The induction of bladder stones by terephthalic acid, dimethyl terephthalate, and melamine (2,4,6-triamino-s-triazine) and its relevance to risk assessment.


Terephthalic acid (TPA), dimethyl terephthalate (DMT), and melamine (MA) induced calculi and transitional cell hyperplasia in urinary bladders of rats. A high incidence of calculi was induced in weanling rats, but the incidence was much lower in adult rats ingesting the same dietary concentration of the chemical. The dose-response curves for the induction of urolithiasis in weanling rats were extremely steep, consistent with the fact that the formation calculi can occur in urine that is supersaturated, but not in urine that is undersaturated with respect to the stone components. In the cases of TPA and DMT, stones were composed primarily of calcium terephthalate (CaTPA).
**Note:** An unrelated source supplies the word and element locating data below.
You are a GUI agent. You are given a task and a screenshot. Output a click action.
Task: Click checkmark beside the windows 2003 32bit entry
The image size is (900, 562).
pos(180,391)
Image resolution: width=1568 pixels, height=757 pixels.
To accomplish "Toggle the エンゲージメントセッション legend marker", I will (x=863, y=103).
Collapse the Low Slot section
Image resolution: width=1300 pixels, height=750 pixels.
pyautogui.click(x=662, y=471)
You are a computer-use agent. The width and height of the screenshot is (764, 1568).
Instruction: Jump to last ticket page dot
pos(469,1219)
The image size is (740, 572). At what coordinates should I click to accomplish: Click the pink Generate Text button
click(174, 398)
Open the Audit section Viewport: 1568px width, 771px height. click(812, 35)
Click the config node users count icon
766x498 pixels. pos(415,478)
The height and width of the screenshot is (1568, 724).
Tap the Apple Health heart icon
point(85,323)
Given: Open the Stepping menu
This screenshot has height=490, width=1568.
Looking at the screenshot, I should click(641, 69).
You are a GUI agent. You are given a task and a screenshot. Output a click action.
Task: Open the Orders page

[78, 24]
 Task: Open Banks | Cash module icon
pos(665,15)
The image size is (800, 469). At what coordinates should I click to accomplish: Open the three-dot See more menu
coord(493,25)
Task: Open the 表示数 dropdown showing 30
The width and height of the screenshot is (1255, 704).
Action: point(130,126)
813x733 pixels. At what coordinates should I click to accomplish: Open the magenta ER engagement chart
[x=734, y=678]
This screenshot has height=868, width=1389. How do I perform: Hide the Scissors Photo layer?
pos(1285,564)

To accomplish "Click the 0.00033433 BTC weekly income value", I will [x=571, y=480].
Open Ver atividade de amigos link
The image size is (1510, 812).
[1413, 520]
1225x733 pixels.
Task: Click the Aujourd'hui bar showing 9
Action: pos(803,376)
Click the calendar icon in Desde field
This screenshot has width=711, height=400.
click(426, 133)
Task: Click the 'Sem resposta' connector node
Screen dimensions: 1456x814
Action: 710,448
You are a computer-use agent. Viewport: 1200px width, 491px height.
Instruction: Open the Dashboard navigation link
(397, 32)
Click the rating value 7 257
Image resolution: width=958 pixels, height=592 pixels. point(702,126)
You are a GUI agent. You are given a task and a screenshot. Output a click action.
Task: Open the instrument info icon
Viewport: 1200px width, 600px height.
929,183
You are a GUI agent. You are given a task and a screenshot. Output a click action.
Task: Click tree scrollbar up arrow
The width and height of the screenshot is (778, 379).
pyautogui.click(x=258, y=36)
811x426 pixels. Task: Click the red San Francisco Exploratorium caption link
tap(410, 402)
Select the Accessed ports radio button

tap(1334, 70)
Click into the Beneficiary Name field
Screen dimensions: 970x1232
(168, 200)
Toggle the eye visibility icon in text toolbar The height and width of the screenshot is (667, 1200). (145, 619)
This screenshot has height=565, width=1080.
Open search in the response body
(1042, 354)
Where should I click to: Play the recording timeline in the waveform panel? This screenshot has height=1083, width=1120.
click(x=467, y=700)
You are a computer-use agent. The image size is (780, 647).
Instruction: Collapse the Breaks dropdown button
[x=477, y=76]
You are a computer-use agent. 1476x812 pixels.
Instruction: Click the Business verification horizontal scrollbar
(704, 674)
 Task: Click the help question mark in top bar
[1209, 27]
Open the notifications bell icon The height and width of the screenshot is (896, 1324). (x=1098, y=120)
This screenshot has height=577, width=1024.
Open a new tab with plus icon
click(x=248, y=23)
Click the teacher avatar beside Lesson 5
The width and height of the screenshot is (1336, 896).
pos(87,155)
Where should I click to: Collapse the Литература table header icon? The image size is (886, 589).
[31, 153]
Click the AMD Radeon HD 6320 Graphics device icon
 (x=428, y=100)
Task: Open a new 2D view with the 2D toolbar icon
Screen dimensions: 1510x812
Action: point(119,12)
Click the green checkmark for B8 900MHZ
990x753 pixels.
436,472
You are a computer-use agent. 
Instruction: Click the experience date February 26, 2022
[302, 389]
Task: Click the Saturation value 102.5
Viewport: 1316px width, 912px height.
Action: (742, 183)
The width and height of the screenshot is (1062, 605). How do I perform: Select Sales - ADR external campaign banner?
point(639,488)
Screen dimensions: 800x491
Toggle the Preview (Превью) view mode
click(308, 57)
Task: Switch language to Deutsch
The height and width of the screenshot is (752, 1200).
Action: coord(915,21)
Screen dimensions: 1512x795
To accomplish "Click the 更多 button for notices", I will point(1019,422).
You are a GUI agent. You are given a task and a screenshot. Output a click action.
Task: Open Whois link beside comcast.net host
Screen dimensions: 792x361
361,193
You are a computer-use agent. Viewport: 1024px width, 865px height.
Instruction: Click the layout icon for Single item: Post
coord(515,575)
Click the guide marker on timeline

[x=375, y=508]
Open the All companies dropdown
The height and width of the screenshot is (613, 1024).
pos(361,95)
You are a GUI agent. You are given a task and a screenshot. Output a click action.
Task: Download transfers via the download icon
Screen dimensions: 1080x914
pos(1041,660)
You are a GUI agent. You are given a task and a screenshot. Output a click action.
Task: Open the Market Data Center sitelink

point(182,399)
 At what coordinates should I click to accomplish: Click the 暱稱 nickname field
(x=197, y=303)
By determining the solubility of CaTPA, the concentration of TPA that would be required to achieve urinary saturation was calculated, and a conservative estimate of the amount of TPA or DMT that would have to be absorbed in order to induce calculi was derived. TPA and MA induced bladder tumors in rats in chronic feeding studies. However, it is likely that these tumors were secondary to the development of calculi. TPA and MA are apparently nongenotoxic, and they do not appear to be metabolized. Increased cell replication in the urothelium of the bladder caused by chronic physical injury was probably a major factor in the mechanism of induction of bladder tumors by bladder stones. Bladder neoplasms occurred primarily in the high dose groups, and they were usually, although not invariably, associated with stones. The possibility that stones were passed or were lost during processing of tissues for histopathologic examination could explain the absence of calculi from some of the neoplastic bladders. The formation of bladder calculi is an example of a threshold effect. Although there is strong evidence linking bladder stones with the induction of tumors, the existence of thresholds in chemical carcinogenesis continues to be controversial. A decision by the U.S. Environmental Protection Agency concerning the levels of MA allowed to occur in the food chain indicates that data regarding thresholds, even in the case of urolithiasis, are not being utilized in the risk assessment process.